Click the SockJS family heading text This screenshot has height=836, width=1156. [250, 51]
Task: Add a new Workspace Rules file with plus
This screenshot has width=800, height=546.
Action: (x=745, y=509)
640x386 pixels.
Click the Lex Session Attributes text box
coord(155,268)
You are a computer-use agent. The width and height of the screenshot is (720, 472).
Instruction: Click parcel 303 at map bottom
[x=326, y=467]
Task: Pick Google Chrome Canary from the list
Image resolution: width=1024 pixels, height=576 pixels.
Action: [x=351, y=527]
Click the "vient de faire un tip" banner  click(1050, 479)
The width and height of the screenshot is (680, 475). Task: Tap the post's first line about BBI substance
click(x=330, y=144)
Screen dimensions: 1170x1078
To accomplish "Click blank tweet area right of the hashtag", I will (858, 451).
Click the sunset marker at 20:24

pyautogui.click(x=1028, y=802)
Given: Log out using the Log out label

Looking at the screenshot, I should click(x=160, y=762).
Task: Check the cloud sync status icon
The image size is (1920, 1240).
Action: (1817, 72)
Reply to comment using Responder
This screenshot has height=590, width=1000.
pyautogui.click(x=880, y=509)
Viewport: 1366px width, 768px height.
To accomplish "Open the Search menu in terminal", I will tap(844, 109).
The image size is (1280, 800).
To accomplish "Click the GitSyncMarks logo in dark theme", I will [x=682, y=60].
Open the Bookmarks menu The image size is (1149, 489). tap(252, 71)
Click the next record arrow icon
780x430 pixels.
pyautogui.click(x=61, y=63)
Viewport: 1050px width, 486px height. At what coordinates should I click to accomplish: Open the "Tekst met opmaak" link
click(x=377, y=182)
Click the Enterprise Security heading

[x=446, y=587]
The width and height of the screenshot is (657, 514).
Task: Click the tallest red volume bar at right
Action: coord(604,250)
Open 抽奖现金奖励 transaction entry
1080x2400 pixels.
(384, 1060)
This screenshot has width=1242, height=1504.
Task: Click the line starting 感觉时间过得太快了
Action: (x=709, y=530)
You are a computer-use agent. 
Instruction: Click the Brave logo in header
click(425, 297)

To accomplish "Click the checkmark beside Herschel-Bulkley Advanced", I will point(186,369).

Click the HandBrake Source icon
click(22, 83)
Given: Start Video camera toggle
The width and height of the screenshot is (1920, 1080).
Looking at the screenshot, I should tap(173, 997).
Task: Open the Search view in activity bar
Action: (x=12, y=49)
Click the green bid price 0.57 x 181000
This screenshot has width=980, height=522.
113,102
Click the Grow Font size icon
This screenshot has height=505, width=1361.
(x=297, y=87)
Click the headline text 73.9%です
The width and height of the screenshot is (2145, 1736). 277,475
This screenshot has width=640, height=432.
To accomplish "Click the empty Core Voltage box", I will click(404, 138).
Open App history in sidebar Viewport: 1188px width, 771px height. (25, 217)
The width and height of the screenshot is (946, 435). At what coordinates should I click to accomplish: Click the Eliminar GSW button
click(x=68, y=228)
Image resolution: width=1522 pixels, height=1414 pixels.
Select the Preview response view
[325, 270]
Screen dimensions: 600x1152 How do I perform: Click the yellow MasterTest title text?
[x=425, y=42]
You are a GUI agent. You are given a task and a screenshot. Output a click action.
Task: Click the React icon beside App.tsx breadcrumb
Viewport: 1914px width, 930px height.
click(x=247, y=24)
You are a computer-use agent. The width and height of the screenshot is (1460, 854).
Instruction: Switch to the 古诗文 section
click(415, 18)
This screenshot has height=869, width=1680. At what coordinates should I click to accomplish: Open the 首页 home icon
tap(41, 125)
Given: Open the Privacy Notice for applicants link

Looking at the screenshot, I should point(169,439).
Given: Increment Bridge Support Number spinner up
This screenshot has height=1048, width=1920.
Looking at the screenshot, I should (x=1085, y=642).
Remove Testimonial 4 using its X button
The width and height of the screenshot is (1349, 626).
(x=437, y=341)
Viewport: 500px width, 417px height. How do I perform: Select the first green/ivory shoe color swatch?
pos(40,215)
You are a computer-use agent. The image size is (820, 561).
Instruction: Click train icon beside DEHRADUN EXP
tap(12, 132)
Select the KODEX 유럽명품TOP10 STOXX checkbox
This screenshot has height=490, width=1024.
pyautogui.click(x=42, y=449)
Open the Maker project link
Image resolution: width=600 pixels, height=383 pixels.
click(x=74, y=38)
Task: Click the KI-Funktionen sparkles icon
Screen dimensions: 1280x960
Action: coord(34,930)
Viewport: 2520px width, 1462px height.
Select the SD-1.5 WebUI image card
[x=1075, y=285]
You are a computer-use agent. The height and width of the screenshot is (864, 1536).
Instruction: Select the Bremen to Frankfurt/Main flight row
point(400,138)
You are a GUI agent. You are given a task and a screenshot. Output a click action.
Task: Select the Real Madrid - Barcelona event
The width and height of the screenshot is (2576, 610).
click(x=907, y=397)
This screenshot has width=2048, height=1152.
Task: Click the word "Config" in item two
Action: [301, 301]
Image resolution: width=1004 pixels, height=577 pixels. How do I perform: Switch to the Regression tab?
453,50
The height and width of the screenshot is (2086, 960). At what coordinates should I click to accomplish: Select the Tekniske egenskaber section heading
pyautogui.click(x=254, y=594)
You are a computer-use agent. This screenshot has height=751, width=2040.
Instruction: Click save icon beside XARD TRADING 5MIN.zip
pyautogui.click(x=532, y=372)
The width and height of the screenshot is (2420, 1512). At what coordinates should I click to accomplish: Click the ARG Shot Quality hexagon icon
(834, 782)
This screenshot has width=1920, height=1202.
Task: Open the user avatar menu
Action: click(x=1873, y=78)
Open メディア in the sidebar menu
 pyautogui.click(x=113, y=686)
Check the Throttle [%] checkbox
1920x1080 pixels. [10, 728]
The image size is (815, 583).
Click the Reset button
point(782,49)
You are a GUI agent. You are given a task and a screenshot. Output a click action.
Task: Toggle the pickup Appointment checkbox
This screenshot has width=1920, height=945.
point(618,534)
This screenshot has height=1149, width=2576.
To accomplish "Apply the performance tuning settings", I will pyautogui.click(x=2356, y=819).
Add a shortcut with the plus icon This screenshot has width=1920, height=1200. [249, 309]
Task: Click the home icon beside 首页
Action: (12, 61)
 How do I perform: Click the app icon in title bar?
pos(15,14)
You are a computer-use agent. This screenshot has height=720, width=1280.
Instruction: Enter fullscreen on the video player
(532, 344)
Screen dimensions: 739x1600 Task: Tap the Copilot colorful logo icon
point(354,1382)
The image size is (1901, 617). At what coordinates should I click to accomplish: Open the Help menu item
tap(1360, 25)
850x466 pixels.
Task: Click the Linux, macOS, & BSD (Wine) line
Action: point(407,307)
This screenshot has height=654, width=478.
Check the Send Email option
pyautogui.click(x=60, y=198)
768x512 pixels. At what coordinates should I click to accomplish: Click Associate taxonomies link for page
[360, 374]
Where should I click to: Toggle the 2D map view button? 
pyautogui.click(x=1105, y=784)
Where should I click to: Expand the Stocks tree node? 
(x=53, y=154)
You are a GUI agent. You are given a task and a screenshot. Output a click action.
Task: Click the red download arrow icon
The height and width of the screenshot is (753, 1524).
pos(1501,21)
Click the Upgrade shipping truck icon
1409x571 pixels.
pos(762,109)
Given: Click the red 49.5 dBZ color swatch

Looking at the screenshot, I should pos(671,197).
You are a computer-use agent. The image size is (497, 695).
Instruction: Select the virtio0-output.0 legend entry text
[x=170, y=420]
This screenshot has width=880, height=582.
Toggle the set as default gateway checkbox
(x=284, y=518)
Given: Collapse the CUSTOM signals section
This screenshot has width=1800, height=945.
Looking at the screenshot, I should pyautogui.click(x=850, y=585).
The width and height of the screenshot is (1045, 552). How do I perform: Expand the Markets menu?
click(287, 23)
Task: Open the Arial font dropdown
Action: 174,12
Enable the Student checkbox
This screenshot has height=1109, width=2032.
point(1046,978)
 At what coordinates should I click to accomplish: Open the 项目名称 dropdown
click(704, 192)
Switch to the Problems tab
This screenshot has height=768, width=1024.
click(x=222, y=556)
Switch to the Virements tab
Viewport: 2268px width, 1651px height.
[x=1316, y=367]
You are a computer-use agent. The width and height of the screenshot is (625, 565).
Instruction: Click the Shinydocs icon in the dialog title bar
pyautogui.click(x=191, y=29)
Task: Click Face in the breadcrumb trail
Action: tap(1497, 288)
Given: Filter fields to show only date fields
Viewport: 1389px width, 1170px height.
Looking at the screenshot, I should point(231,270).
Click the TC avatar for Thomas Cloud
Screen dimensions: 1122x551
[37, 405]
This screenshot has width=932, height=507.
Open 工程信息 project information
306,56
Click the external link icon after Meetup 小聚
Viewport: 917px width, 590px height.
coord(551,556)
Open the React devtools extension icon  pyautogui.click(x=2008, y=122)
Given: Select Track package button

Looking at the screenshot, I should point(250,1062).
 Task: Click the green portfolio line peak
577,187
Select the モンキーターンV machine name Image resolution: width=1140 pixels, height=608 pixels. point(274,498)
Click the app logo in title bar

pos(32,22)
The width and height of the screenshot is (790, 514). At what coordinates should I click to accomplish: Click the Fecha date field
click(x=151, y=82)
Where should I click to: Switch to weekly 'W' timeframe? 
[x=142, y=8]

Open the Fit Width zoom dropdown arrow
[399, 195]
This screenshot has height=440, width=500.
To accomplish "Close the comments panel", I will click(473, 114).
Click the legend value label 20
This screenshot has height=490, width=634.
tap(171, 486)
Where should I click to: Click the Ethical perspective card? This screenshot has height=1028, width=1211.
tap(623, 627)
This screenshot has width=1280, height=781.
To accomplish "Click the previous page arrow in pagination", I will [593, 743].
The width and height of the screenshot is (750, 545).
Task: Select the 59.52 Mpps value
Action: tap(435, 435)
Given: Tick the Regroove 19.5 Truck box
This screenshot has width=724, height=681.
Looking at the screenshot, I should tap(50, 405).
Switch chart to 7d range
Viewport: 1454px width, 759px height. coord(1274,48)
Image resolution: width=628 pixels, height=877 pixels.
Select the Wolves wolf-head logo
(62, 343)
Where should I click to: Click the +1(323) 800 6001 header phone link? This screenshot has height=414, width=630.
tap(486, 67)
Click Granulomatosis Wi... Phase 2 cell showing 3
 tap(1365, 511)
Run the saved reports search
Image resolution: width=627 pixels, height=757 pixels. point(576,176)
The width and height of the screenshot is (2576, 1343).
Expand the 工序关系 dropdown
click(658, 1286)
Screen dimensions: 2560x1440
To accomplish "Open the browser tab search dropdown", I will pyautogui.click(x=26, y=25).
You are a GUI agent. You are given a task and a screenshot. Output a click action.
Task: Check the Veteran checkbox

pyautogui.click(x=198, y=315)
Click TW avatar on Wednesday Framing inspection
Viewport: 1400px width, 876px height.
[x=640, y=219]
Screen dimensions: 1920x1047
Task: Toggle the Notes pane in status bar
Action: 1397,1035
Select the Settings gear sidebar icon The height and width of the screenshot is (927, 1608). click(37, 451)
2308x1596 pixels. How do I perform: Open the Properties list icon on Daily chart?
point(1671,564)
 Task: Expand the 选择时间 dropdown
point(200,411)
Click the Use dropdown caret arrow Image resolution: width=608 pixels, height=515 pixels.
----------------
◆ Task goal
Write out the stretch of data above from the line containing "Check the Throttle [%] checkbox" through the line containing "point(354,1382)", switching "checkbox" to "tick box" and leaving everything else the same.

◆ Written answer
Check the Throttle [%] tick box
1920x1080 pixels. [10, 728]
The image size is (815, 583).
Click the Reset button
point(782,49)
You are a GUI agent. You are given a task and a screenshot. Output a click action.
Task: Toggle the pickup Appointment tick box
This screenshot has width=1920, height=945.
point(618,534)
This screenshot has height=1149, width=2576.
To accomplish "Apply the performance tuning settings", I will pyautogui.click(x=2356, y=819).
Add a shortcut with the plus icon This screenshot has width=1920, height=1200. [249, 309]
Task: Click the home icon beside 首页
Action: (12, 61)
 How do I perform: Click the app icon in title bar?
pos(15,14)
You are a computer-use agent. This screenshot has height=720, width=1280.
Instruction: Enter fullscreen on the video player
(532, 344)
Screen dimensions: 739x1600 Task: Tap the Copilot colorful logo icon
point(354,1382)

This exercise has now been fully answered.